For each list i, the grouping unit groups a plurality of symbol sequences f _{i, j} belonging to the list into a plurality of groups G _i (x) (x is a group index) by a predetermined method. Merging unit, the group G _i (x) belonging to a plurality of symbol sequences f _i, representatives from _j symbol sequence f _i, the _x, also the group G _i (x) belonging to a plurality of symbol sequences f _i, the _j The representative importance e _{i, x} is obtained from the corresponding importance e _{i, j} . The model parameter estimation unit estimates the model parameter w from the representative symbol series f _{i, x} , the correct symbol series f _{i, 0,} and the representative importance e _{i, x} .

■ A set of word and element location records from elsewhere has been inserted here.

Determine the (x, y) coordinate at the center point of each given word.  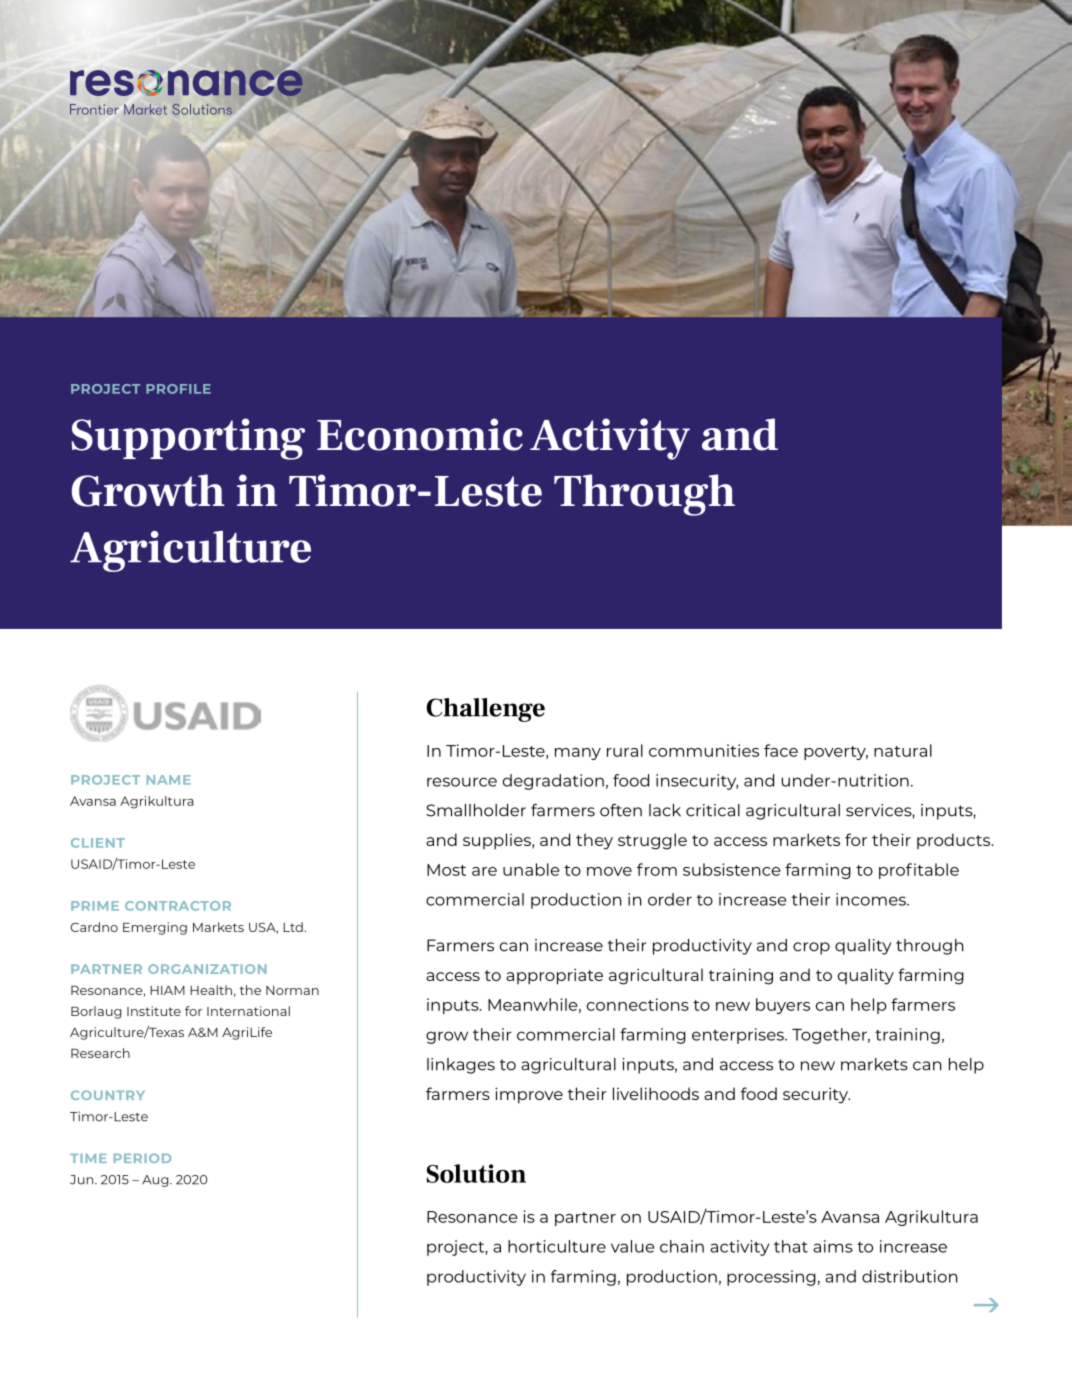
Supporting (188, 439)
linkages (461, 1066)
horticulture (557, 1246)
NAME (169, 780)
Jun (83, 1180)
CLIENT (98, 843)
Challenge (485, 710)
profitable (919, 871)
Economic (420, 434)
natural (903, 750)
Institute (154, 1011)
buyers (783, 1006)
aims (833, 1246)
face (781, 750)
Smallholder (476, 810)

The information compression type model parameter estimation device according to another aspect of the present invention has an importance e _{i, j} Is assigned and represented by a feature vector _i Symbol series f _{i, j} N lists i (where i is an index of the list, N is an integer of 1 or more, j is an index of a symbol sequence in each i, n _i Is an information compression type model parameter estimation device that estimates a model parameter w, and includes a grouping unit, a merging unit, and a model parameter estimation unit.
For each list i, the grouping unit includes a plurality of symbol sequences f belonging to the list. _{i, j} A plurality of groups G by a predetermined method _i Group into (x) (x is the index of the group). The merging part is group G _i A plurality of symbol sequences f belonging to (x) _{i, j} To representative symbol series f _{i, x} And Group G above _i A plurality of symbol sequences f belonging to (x) _{i, j} Multiple importance e corresponding to _{i, j} To representative importance e _{i, x} For each. The model parameter estimator receives the representative symbol sequence f _{i, x} And the above-mentioned representative importance e _{i, x} From these, the model parameter w is estimated.

According to another aspect of the present invention, there is provided an information compression type model parameter estimation apparatus in which n is represented by a feature vector. _i Symbol series f _{i, j} N lists i (where i is an index of the list, N is an integer of 1 or more, j is an index of a symbol sequence in each i, n _i Is an integer greater than or equal to 4) and the correct symbol sequence f of each list i represented by a feature vector. _{i, 0} Is an information compression model parameter estimation device that estimates the model parameter w, and includes a grouping unit, a merging unit, and a model parameter estimation unit.
For each list i, the grouping unit includes a plurality of symbol sequences f belonging to the list. _{i, j} A plurality of groups G by a predetermined method _i Group into (x) (x is the index of the group). The merging part is group G _i A plurality of symbol sequences f belonging to (x) _{i, j} To representative symbol series f _{i, x} Ask for. The model parameter estimator receives the representative symbol sequence f _{i, x} And the above correct symbol sequence f _{i, 0} From these, the model parameter w is estimated.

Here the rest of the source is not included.